Is re-opening schools without suppressing the virus viable?
In the heated debate over reopening schools, one burning question has been whether and how efficiently children can spread the virus to others.
A large new study from South Korea offers an answer: Children younger than 10 transmit to others much less often than adults do, but the risk is not zero. And those between the ages of 10 and 19 can spread the virus at least as well as adults do.
The findings suggest that as schools reopen, communities will see clusters of infection take root that include children of all ages, several experts cautioned.
“I fear that there has been this sense that kids just won’t get infected or don’t get infected in the same way as adults and that, therefore, they’re almost like a bubbled population,” said Michael Osterholm, an infectious diseases expert at the University of Minnesota.

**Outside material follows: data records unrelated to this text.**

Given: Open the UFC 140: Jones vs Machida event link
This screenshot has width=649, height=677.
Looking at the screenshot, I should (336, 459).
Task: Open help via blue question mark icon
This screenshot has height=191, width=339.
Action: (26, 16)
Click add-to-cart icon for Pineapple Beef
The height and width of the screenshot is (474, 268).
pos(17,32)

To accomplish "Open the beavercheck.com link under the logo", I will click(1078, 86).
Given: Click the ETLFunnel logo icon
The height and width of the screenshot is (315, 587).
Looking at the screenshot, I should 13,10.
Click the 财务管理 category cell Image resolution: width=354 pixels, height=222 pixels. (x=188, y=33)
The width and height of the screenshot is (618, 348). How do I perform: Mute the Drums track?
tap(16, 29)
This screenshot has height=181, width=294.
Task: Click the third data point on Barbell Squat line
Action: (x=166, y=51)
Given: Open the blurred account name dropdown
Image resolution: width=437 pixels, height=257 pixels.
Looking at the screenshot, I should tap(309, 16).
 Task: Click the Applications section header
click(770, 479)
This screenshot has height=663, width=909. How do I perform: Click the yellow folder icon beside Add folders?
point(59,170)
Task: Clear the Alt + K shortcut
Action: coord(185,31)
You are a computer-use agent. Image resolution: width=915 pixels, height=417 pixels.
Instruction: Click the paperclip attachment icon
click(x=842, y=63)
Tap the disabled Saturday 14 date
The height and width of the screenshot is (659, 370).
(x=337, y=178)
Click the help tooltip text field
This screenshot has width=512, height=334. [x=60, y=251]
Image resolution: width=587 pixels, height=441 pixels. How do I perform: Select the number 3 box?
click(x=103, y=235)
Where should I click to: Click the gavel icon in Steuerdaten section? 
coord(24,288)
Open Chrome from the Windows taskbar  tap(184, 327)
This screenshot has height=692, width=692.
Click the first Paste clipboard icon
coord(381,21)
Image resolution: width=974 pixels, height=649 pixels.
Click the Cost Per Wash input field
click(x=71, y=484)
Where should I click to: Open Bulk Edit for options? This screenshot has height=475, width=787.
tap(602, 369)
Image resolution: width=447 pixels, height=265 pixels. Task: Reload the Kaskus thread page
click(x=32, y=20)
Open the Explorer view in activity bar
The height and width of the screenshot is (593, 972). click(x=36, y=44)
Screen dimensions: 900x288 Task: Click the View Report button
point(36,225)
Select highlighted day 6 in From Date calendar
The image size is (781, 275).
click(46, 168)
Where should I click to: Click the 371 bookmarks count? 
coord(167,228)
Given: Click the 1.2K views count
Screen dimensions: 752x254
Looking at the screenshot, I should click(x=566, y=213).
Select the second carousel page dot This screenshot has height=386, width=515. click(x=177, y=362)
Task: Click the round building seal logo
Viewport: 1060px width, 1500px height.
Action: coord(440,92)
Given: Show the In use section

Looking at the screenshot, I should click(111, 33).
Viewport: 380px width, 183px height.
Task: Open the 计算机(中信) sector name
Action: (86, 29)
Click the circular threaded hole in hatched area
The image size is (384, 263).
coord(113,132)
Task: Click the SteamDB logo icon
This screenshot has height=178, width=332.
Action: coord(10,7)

School re-opening also led to a wave of infections in Israel, and most of the US is in much worse shape. More and more teachers are therefore going to make this choice even if schools open:
Every day when I walk into work as a public-school teacher, I am prepared to take a bullet to save a child. In the age of school shootings, that’s what the job requires. But asking me to return to the classroom amid a pandemic and expose myself and my family to Covid-19 is like asking me to take that bullet home to my own family.
I won’t do it, and you shouldn’t want me to.
The fact that the jurisdictions where political leaders are doing the least to control the virus are the most likely to force schools open should make the results extra-catastrophic.